ここで今回の主役である「Z690 Steel Legend WiFi 6E」の仕様や特徴を大まかにチェックしておこう。高耐久コンポーネントとバランスの取れた機能から、特に耐久性を重視する日本ユーザーに歴代高い評価を受けている「Steel Legend」シリーズの最新作だ。
DDR4対応のIntel Z690マザーボードとしてリリースされた「Z690 Steel Legend WiFi 6E」。優れた耐久性と、要所を押さえた搭載機能をウリとする人気シリーズの製品だ |
シルバーの大型ヒートシンクとデジタル迷彩パターンが目を引くお馴染みのデザインで、50A Dr.MOSによる13(12+1)フェーズの電源回路を搭載する。さらに「プレミアム60Aパワーチョーク」や「ニチコン製12Kブラックコンデンサ」が組み込まれ、安定した信号トレースと低発熱を可能にする「2oz 銅箔層PCB」も採用。電力制御が改善された第12世代Intel Coreプロセッサを安定して動作させることができる。
また、ローンチ時点で登場したのはすべてK型番のCPUながら、いずれリリースされるであろう非K型番CPUのパフォーマンスを向上させる「ASRock BFB(Base Frequency Boost) Technology」に対応する点も特徴。最大265W設定でピーク性能を長く維持できることから、K型番CPUのオーバークロック動作に迫るパフォーマンスが期待できる。

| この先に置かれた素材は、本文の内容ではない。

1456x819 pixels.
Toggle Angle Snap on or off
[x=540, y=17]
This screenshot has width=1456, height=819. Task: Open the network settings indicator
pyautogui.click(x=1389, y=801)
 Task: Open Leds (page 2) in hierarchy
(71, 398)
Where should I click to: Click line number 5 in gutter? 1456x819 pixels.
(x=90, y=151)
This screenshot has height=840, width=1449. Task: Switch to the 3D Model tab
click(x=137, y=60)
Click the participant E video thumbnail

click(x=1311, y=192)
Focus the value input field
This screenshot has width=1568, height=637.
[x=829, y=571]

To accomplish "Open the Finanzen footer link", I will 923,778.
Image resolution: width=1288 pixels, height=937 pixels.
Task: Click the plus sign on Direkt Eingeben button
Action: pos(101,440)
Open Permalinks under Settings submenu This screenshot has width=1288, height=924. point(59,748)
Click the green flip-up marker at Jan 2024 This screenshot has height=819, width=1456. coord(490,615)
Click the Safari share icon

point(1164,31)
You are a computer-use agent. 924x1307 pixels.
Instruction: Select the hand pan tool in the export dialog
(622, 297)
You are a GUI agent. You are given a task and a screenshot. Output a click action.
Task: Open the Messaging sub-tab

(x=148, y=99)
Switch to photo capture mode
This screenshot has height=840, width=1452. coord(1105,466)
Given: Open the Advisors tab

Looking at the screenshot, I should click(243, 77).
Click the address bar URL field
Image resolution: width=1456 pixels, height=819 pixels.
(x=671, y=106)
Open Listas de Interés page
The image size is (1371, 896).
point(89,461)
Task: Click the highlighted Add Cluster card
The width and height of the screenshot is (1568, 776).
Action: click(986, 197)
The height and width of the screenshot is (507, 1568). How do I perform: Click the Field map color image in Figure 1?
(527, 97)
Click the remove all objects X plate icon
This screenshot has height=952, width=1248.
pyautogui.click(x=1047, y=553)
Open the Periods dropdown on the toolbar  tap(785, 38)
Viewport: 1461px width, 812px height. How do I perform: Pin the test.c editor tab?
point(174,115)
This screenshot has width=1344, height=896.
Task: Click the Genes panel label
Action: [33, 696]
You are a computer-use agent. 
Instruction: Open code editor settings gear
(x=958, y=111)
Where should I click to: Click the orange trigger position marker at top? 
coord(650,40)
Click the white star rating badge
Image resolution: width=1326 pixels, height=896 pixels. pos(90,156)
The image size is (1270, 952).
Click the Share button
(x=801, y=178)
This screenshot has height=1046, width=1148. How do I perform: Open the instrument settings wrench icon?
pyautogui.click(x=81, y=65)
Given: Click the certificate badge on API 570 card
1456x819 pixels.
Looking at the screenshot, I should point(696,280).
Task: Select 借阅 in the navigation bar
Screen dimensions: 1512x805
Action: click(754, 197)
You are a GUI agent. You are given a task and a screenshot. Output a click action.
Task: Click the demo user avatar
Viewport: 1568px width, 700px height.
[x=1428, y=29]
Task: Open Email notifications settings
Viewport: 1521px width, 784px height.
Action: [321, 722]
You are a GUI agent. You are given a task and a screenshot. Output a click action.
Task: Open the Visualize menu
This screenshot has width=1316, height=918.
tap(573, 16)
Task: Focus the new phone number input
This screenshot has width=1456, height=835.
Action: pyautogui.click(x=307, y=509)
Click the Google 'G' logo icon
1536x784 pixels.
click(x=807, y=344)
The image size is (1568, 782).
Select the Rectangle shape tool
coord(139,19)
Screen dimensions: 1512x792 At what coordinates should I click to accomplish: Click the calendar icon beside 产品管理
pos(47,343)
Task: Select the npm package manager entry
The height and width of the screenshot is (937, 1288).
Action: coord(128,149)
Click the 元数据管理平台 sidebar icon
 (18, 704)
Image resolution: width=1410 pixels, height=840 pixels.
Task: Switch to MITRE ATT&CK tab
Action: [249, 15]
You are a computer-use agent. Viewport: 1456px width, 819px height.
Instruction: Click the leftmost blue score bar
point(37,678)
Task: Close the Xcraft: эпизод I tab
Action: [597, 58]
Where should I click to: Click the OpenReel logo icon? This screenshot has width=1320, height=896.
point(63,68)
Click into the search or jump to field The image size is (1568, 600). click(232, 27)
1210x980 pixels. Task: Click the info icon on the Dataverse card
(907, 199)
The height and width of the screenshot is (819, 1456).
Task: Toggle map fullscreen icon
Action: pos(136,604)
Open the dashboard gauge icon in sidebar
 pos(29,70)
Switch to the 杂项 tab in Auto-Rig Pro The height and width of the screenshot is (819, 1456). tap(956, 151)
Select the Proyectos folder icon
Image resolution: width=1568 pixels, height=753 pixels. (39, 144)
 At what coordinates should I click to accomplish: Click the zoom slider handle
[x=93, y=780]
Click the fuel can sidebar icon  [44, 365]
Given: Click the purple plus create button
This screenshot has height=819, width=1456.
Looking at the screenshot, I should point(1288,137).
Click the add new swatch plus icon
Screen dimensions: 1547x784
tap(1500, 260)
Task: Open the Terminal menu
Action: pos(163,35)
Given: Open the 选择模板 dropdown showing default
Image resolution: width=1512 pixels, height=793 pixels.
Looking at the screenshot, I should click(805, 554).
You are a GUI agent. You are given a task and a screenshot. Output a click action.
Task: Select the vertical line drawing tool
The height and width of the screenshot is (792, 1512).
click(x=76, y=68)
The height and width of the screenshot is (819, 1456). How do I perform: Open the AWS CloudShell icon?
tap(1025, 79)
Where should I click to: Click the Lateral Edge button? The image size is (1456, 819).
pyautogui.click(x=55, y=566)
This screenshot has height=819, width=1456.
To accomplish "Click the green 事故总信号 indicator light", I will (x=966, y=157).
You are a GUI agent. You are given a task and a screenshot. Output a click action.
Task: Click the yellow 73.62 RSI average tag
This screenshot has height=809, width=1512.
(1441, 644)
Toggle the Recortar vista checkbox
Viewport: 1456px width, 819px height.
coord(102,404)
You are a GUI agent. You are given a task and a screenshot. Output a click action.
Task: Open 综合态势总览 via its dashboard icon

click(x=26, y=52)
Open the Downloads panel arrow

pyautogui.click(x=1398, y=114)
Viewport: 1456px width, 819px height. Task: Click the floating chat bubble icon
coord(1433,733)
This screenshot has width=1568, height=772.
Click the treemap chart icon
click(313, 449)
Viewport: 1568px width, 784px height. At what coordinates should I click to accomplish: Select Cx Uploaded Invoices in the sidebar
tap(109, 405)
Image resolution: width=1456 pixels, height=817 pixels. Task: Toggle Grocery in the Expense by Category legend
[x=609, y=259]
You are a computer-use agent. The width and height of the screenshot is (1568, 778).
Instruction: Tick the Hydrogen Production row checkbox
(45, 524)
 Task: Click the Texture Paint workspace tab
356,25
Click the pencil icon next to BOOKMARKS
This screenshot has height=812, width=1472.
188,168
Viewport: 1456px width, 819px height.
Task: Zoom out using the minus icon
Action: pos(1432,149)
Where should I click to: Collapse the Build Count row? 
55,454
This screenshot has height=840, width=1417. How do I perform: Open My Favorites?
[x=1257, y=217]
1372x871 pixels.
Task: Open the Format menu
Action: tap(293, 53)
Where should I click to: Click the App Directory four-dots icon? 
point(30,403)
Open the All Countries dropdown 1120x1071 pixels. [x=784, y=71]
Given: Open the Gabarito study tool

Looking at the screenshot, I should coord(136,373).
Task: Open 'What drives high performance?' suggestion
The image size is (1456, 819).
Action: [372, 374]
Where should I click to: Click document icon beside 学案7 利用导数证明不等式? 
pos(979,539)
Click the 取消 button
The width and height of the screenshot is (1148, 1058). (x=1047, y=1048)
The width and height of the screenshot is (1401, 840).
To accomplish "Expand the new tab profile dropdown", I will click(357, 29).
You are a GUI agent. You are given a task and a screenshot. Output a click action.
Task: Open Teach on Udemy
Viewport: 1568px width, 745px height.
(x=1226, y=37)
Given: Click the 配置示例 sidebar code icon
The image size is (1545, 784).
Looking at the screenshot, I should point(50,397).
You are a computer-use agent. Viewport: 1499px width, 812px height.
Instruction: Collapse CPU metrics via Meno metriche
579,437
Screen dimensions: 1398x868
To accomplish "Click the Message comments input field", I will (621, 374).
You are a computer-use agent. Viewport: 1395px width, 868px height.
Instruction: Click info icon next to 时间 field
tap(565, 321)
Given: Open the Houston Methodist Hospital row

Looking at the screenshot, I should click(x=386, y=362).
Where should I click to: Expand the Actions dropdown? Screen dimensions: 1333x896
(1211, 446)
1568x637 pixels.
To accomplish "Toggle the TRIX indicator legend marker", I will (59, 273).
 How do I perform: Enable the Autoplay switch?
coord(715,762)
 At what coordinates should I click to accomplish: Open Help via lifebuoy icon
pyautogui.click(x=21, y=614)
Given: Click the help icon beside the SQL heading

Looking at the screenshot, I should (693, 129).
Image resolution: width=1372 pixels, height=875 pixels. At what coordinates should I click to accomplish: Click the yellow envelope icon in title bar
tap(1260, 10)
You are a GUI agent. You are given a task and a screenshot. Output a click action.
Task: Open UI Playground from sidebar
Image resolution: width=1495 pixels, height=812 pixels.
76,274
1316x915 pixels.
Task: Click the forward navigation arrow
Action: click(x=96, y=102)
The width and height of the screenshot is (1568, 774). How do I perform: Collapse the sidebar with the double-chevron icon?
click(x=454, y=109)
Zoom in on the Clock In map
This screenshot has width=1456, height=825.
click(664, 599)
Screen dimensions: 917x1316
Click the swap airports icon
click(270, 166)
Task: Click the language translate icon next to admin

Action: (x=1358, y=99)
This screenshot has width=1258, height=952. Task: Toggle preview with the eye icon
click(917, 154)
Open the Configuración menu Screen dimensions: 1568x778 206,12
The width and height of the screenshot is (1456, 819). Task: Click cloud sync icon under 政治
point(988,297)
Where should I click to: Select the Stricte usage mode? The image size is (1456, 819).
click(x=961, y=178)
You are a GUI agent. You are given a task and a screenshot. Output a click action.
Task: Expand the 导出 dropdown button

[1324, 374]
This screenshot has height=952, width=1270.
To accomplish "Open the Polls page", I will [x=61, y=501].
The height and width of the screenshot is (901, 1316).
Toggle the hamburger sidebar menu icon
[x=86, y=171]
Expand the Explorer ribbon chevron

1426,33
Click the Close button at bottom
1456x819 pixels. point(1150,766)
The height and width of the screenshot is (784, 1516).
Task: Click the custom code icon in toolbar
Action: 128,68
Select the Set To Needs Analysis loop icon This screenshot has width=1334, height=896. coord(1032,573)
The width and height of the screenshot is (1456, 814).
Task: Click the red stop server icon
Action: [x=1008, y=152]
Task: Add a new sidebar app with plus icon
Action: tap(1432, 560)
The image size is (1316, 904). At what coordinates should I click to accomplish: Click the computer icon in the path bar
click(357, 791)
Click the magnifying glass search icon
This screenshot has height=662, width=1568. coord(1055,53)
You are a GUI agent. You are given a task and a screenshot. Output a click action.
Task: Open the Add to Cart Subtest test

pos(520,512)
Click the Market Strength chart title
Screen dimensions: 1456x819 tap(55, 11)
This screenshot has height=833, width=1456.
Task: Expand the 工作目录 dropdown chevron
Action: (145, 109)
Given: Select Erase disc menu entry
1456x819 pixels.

迷彩パターンの入った「Steel Legend」シリーズお馴染みのデザインを採用するパッケージ。マニュアルやケーブルなどに加え、付属品として「グラフィックスカードホルダー」やキーホルダー、ロゴ入りタイラップなどが同梱されていた |
メモリスロットはDDR4-5,000MHz×4を備え、ストレージはPCI-Express4.0(x4)接続の「Hyper M.2」をはじめM.2スロットを3基搭載。専用ヒートシンクも上下2段に標準装備している。また、新しいPCI-Express5.0(x16)対応の拡張スロットを装備、スロットの実装には信号の流れを改善して安定性を高めた「表面実装技術(SMT)」が採用されている点もトピックだ。
そしてネットワークは、Realtek「Dragon RTL8125BG」による2.5ギガビットLANと802.11ax Wi-Fi 6Eをサポート。インターフェイスはUSB3.2 Gen.2 Type-A/Type-Cやフロントポート用のUSB3.2 Gen.2×2などを備えている。
姉妹モデルとして、Wi-Fi機能を省略した「Z690 Steel Legend」もラインナップしている。ASRockマザーボードのトップバッターとして、CPUの解禁日に発売されたのがこのモデルだ |
そのほか、マザーボードに記憶領域を設けて各種ドライバを自動インストールできる機能を新たに導入。非ネットワーク環境でも光学ドライブやUSBメモリに頼ることなくドライバをインストールできる。重量級カードを支える「グラフィックスカードホルダー」も同梱、ハイエンドクラスのグラフィックスカードも安心して組み込むことが可能だ。